IFP Chief Claims Delaying RDR For Another Year Would Send Wrong Message

Nick Cann, the chief executive of the IFP, has claimed that a delay to the implementation of the retail distribution review by another year will send out the wrong message to consumers and indicate that their is a lack of confidence in the method when the opposite is needed. The Institute of Financial Planning has stated that the calls from the Treasury select committee to delay the implementation of the RDR would not be in the consumer's best interests. They claim that the advice to advisers was to reach level 4 qualification by the end of 2012, and they have had three years to do so. Extending the RDR implementation deadline would suggest that these advisers are not able to gain the extra qualilfication. Cann claimed "Most IFP members are already qualified to at least level 4, and are now carrying out gap fill initiatives to ensure compliance with the new standards. In a recent survey carried out by IFP with its members on gap filling, 11 per cent of respondents reported either having no gaps to fill or have already filled them.
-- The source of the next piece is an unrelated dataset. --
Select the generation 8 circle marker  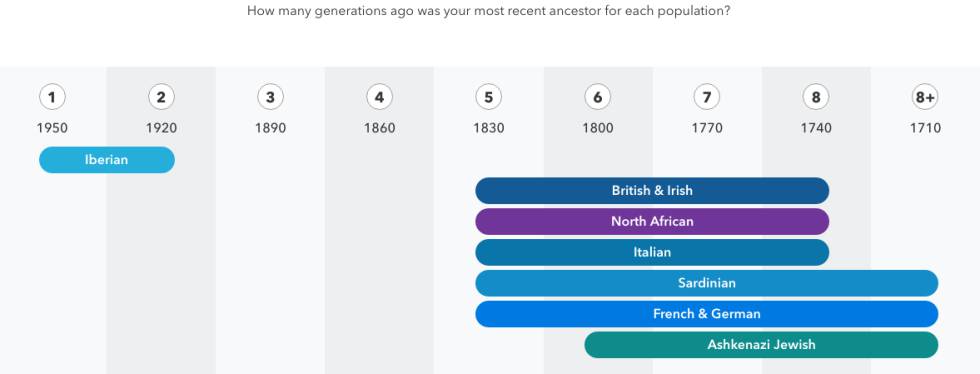coord(816,97)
A further 71 per cent has already started gap-fill activities with just 18 per cent yet to make a start." He commented that the RDR process has now been underway since 2006, providing plenty of time for IFAs to gain the qualifications they need. He adds "The IFP believes the aim of bringing about greater professionalism and clarity for consumers is too important to delay for a further year and sends the wrong message." He added that there are still some areas that could do with being looked at, but a full scale delay would be counter-productive.